_Task item_: The line containing "Contact (162, 2309)" marks the end: extract everything from the first line of the data through that line, exactly, with no pictures.

**********

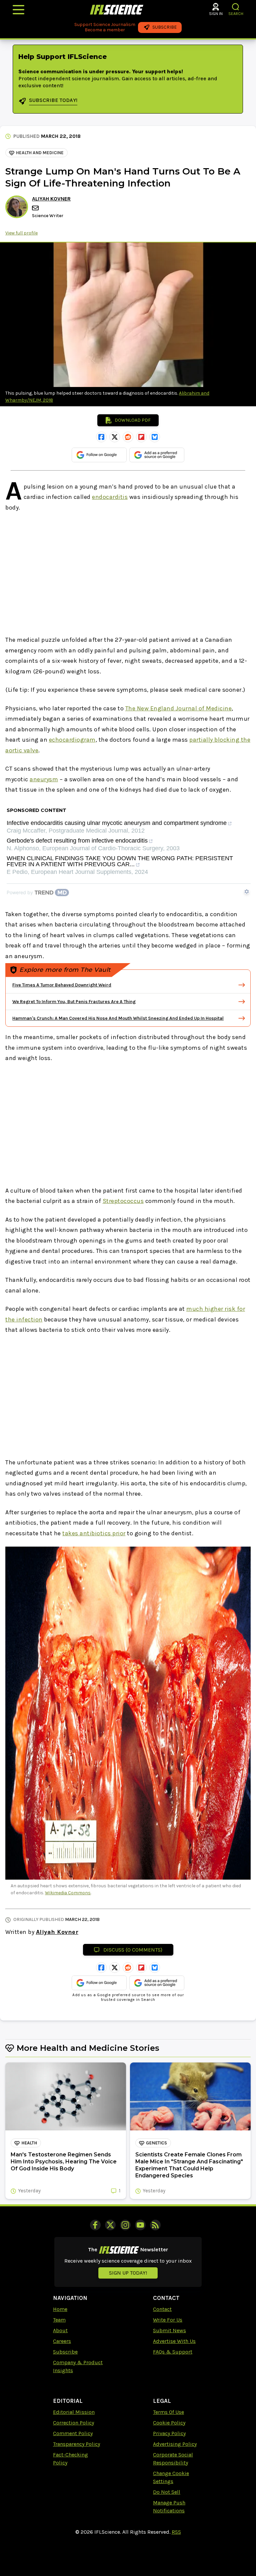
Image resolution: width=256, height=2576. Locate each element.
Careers (62, 2341)
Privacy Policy (169, 2433)
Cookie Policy (169, 2422)
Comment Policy (73, 2433)
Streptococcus (123, 1201)
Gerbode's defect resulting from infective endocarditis (77, 841)
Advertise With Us (174, 2341)
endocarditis (110, 497)
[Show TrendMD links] (246, 891)
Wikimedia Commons (68, 1893)
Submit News (169, 2330)
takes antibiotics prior (94, 1533)
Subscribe (65, 2352)
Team (59, 2320)
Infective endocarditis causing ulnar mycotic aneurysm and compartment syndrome (117, 823)
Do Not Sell (166, 2492)
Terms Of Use (168, 2412)
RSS (176, 2532)
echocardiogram (72, 739)
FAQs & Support (172, 2352)
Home (60, 2309)
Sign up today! (128, 2273)
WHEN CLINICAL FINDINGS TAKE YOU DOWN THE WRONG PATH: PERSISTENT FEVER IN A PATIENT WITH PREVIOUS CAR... (120, 861)
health (29, 2142)
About (60, 2330)
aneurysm (44, 779)
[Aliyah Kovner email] (36, 207)
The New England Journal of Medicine (178, 708)
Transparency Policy (76, 2444)
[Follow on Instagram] (125, 2225)
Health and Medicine (40, 152)
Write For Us (167, 2320)
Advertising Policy (175, 2444)
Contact (162, 2309)
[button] (235, 7)
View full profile (21, 233)
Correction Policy (73, 2422)
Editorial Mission (74, 2412)
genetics (156, 2142)
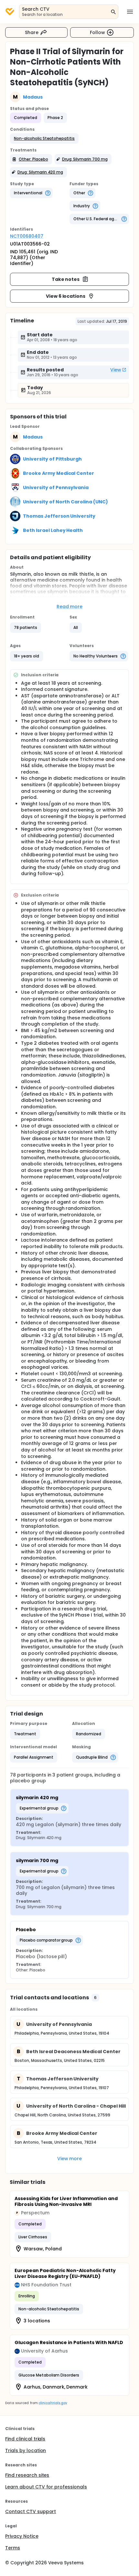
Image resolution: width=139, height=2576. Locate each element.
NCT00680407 (26, 236)
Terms (12, 2548)
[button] (44, 138)
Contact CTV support (30, 2511)
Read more (70, 606)
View (115, 370)
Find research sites (27, 2475)
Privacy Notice (21, 2536)
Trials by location (25, 2450)
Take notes (66, 279)
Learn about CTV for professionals (46, 2487)
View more (69, 2158)
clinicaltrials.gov (52, 2403)
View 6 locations (66, 296)
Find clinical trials (25, 2439)
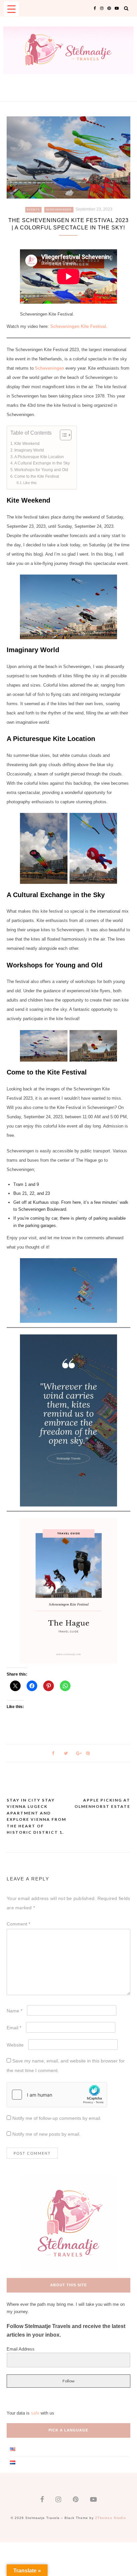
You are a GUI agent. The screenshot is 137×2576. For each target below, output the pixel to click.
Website (15, 2045)
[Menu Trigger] (11, 8)
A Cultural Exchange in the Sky (42, 463)
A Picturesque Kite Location (39, 457)
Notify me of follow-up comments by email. (56, 2118)
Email (14, 2027)
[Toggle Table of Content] (62, 435)
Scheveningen (59, 209)
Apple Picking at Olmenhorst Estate (102, 1803)
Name (14, 2010)
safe (35, 2413)
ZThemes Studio (110, 2518)
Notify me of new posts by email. (46, 2134)
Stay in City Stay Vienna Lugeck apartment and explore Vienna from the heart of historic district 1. (36, 1816)
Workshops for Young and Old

**********

_Solution for this problem_:
Image resolution: width=256, height=2576. Locate each element.
Careers (62, 2341)
Privacy Policy (169, 2433)
Cookie Policy (169, 2422)
Comment Policy (73, 2433)
Streptococcus (123, 1201)
Gerbode's defect resulting from infective endocarditis (77, 841)
Advertise With Us (174, 2341)
endocarditis (110, 497)
[Show TrendMD links] (246, 891)
Wikimedia Commons (68, 1893)
Submit News (169, 2330)
takes antibiotics prior (94, 1533)
Subscribe (65, 2352)
Team (59, 2320)
Infective endocarditis causing ulnar mycotic aneurysm and compartment syndrome (117, 823)
Do Not Sell (166, 2492)
Terms Of Use (168, 2412)
RSS (176, 2532)
echocardiogram (72, 739)
FAQs & Support (172, 2352)
Home (60, 2309)
Sign up today! (128, 2273)
WHEN CLINICAL FINDINGS TAKE YOU DOWN THE WRONG PATH: PERSISTENT FEVER IN A PATIENT WITH PREVIOUS CAR... (120, 861)
health (29, 2142)
About (60, 2330)
aneurysm (44, 779)
[Aliyah Kovner email] (36, 207)
The New England Journal of Medicine (178, 708)
Transparency Policy (76, 2444)
[Follow on Instagram] (125, 2225)
Health and Medicine (40, 152)
Write For Us (167, 2320)
Advertising Policy (175, 2444)
Contact (162, 2309)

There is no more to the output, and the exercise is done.